Miss her, Catullus?
I really enjoyed reading Steve’s post about translation. A lot of my writing time is spent not working on my own things, but translating. Translation is a great boon to a poet. You never have to face the white page alone if you don’t want to. I think of translation as a special kind of deep reading. It lets you try on other voices, and other genres (epic, didactic!). But it can be a heart-breaking business—there’s no such thing as a perfect translation, and every success is paid for by a failure. So since you are going to fail, why be dull?—be bold! Fail big! A couple of fun totally quirky (and distracting) translations:
Louis Zukofsky and his wife, Celia, experimented with homophonic translations (something pioneered by Pound, I believe) of the Roman poet, Catullus (c.85-54 BC). That is, they tried to get both the meaning and the actual SOUNDS of the Latin across, in English. The results range from the wacky to the impressive.

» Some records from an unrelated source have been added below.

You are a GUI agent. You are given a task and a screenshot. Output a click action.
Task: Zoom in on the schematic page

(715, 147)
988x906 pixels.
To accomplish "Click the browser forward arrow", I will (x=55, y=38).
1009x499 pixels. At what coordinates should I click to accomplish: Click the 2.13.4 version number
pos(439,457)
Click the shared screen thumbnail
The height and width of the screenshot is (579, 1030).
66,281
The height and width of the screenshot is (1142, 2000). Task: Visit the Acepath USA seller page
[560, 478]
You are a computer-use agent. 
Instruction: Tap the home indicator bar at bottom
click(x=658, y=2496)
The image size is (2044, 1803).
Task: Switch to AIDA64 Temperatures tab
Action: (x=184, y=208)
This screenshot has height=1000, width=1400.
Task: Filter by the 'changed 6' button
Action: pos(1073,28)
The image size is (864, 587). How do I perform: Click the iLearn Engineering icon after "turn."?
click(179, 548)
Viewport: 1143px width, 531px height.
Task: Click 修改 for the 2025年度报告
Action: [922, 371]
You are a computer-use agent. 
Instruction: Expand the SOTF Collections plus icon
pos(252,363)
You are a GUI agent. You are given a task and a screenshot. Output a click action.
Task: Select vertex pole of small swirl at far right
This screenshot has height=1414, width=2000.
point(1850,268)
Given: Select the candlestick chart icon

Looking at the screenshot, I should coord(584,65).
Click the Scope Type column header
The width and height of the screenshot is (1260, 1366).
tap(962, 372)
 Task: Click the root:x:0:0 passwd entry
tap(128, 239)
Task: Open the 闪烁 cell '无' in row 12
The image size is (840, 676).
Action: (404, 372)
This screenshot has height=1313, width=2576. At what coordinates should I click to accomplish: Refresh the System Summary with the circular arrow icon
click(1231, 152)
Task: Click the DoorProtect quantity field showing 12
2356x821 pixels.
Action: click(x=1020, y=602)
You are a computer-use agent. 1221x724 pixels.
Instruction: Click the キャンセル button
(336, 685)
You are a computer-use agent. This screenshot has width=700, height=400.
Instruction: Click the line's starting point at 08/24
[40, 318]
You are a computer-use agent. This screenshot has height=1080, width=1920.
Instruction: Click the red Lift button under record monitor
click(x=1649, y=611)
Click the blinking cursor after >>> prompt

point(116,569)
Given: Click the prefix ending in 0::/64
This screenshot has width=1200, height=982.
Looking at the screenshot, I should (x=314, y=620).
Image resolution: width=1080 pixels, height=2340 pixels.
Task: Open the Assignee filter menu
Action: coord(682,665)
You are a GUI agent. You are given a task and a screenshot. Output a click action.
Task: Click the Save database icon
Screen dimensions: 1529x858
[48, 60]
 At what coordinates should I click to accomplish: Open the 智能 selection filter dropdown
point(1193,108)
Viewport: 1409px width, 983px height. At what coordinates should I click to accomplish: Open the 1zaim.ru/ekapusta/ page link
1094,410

It doesn’t matter if you don’t know Latin—just try sounding out these few lines from poem 8 phonetically:
Miser Catulle, desinas ineptire,
et quod vides perisse perditum ducas.
fulsere quondam candidi tibi soles...
(for whole poem in Latin, click here --you can also click through to English translation.)
Then read the first lines of Louis Zukofsky's translation aloud:
Miss her, Catullus? don't be so inept to rail
at what you see perish when perished is the case.
Full, sure once, candid the sunny days glowed, solace,
when you went about it as your girl would have it,
you loved her as no one else shall ever be loved.
Billowed in tumultuous joys and affianced,
why you would but will it and your girl would have it.
Full, sure, very candid the sun's rays glowed solace.
Now she won't love you; you, too, don't be weak, tense, null,
squirming after she runs off to miss her for life.
Said as if you meant it: obstinate, obdurate.
Vale! puling girl. I'm Catullus, obdurate,
I don't require it and don't beg uninvited:
won't you be doleful when no one, no one! begs you,
scalded, every night. Why do you want to live now?
Now who will be with you? Who'll see that you're lovely?
Whom will you love now and who will say that you're his?
Whom will you kiss? Whose morsel of lips will you bite?
But you, Catullus, your destiny's obdurate.
---
I think even Catullus would have got a kick out of "Vale! puling girl."
It's a fun experiment that can yield surprising results--maybe it even helps if you don't know the original language.
But my all-time favorite translation of Catullus (for original, see here) is in the Scottish brogue of G. S. Davies (from 1912):
Weep, weep, ye Loves and Cupids all,
And ilka Man o’ decent feelin’:
My lassie’s lost her wee, wee bird,
And that’s a loss, ye’ll ken, past healin’.
The lassie lo’ed him like her een:
The darling wee thing lo’ed the ither,
And knew and nestled to her breast,
As only bairnie to her mither.
Her bosom was his dear, dear haunt—
So dear, he cared na lang to leave it;
He’d nae but gang his ain sma’ jaunt,
And flutter piping back bereavit.
The wee thing’s gane the shadowy road
That’s never traveled back by ony:
Out on ye, Shades! Ye’re greedy aye
To grab at aught that’s brave and bonny.
Puir, foolish, fondling, bonnie bird,
Ye little ken what wark ye’re leavin’:
Ye’ve bar’d my lassie’s een grow red,
Those bonnie een grow red wi’ grieving.
A.E. (Alicia) Stallings studied classics at the University of Georgia and Oxford University. She has published three books of poetry: Archaic Smile (1999), winner of the Richard Wilbur Award; Hapax (2000); and Olives (2012), which was nominated for a National Book Critics Circle Award. Stallings’s poetry is known for its ingenuity...
Interesting about the Davies - I'm grateful to see it! (There's a Penguin anthology of English-language versions of Catullus called, "Catullus in English" edited by Julia Haig Gaisser that folks might like to track down - every poem is represented, and it also has poems that wouldn't have existed without Catullus by the likes even of Dorothy Parker!) Anyway, I wonder what you make of the Northumbrian poet, Basil Bunting, whose work was continually haunted by Catullus. Bunting was a shrewd reader of the classics (and other things), and once remarked, "Whether Catullus is being ornamental or direct, he uses invariably the most straightforward Latin syntax, the language of a man talking." (Then, too, in his rendition of Peleus and Thetis, Bunting gets through a few dozen lines before cutting the translation short with the text: "--and why Catullus bothered to write pages and pages of this drivel mystifies me"!!